Web Server Performance

Websites based on the LAMP stack - Linux, Apache, MySQL, and PHP - are very popular. Few people write html/PHP code from scratch these days, so we turned to a Drupal 7.21 based site. The web server is Apache 2.4.7 and the database is MySQL 5.5.38 on top of Ubuntu 14.04 LTS.

Drupal powers massive sites (e.g. The Economist and MTV Europe) and has a reputation of being a hardware resource hog. That is a price more and more developers happily pay for lowering the time to market of their work. We tested the Drupal website with our vApus stress testing framework and increased the number of connections from 5 to 300.

We report the maximum throughput achievable with 95% percent of request being handled faster than 1000 ms. 

Drupal Website

Let us be honest: the graph above is not telling you everything. The truth is that, on the Xeon D and Xeon E5, we ran into several other bottlenecks (OS and Database related) before we ever could measure a 1000 ms 95th percentile response time. So the actual throughput at 1 second response time is higher.

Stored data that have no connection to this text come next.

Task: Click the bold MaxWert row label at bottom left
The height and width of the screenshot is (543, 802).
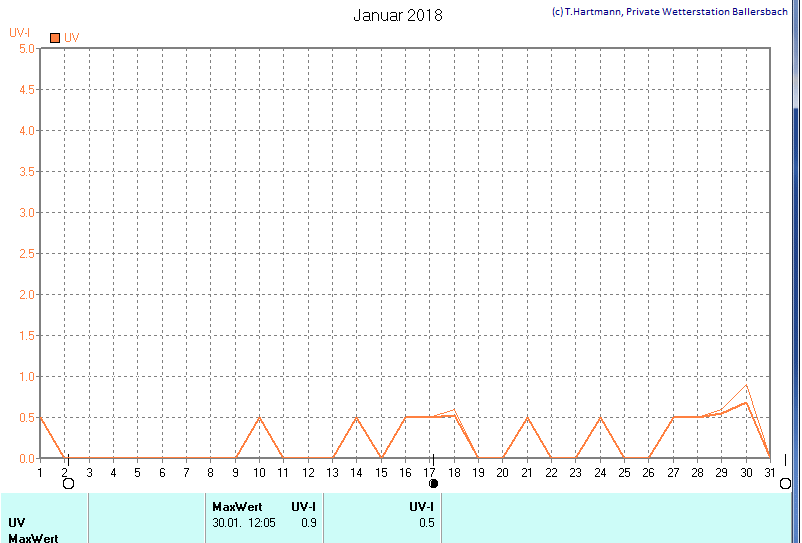Action: point(33,538)
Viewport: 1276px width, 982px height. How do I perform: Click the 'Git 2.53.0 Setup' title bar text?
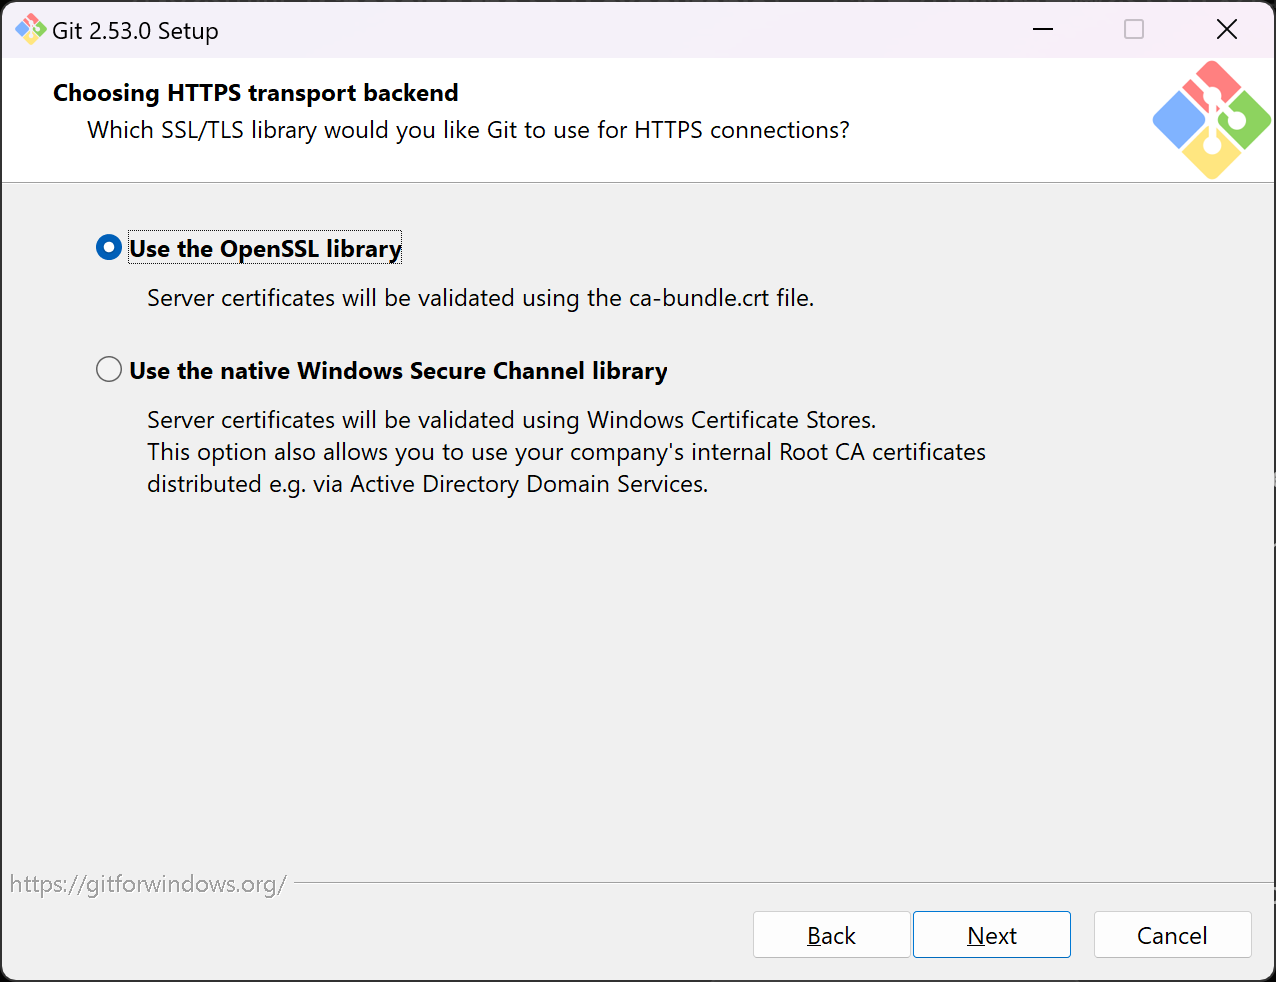pyautogui.click(x=135, y=31)
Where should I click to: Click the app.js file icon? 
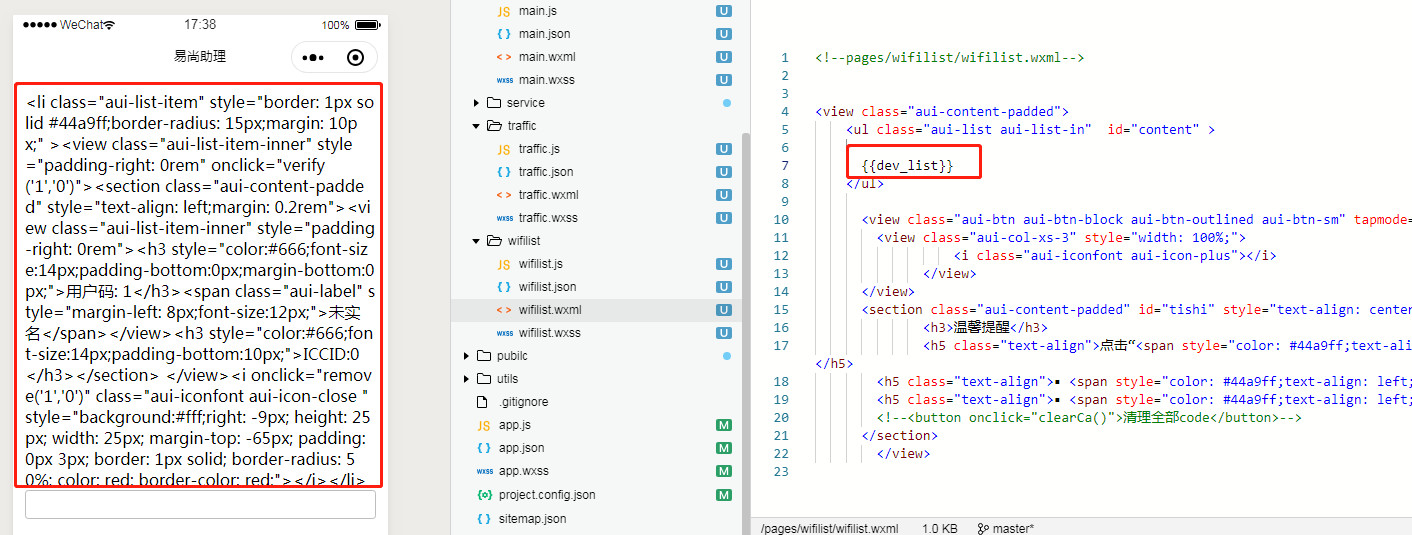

Basically, the performance of the Xeon D and Xeon E5 was too high for our current benchmark setup. Let us zoom in a bit to get a more accurate picture. The picture below shows you the 95th percentile of the response time (Y-axis) versus the amount of concurrent requests/users (X-axis). We did not show the results of the Atom C2750 beyond 200 req/s to keep the graph readable.  

We warm up the machine with 5 concurrent requests, but that is not enough for some servers. Notice that the response time of the Xeon D between 50 and 200 requests per second is lower than at 25 request per second. So let us start our analyses at 50 request per second. 

The Xeon E3-1230L clock speed fluctuates between 1.8, 2.3 and 2.8 GHz. It is amazing low power chip, but you pay a price: the 95th percentile never goes below 100 ms. The highly clocked Xeon E3s like the 1240 keeps the response time below 100 ms unless your website is hit more than 100 times per second. 

The Xeon D once again delivers astonishing performance. Unless the load is more than 200 concurrent requests per second, the server responds within 100 ms. There is more. Imagine that you want to keep your 95th percentile. response time below half a second. With a previous generation Xeon E3, even the 80W chip will hit that limit at around 200-250 requests per second. The Xeon D sustains about 800 (!) requests per second (not shown on graph) before a small percentage of the users will experience that response time.  In other words, you can sustain up to 4 times as manyhits with the Xeon D-1540 compared to the E3.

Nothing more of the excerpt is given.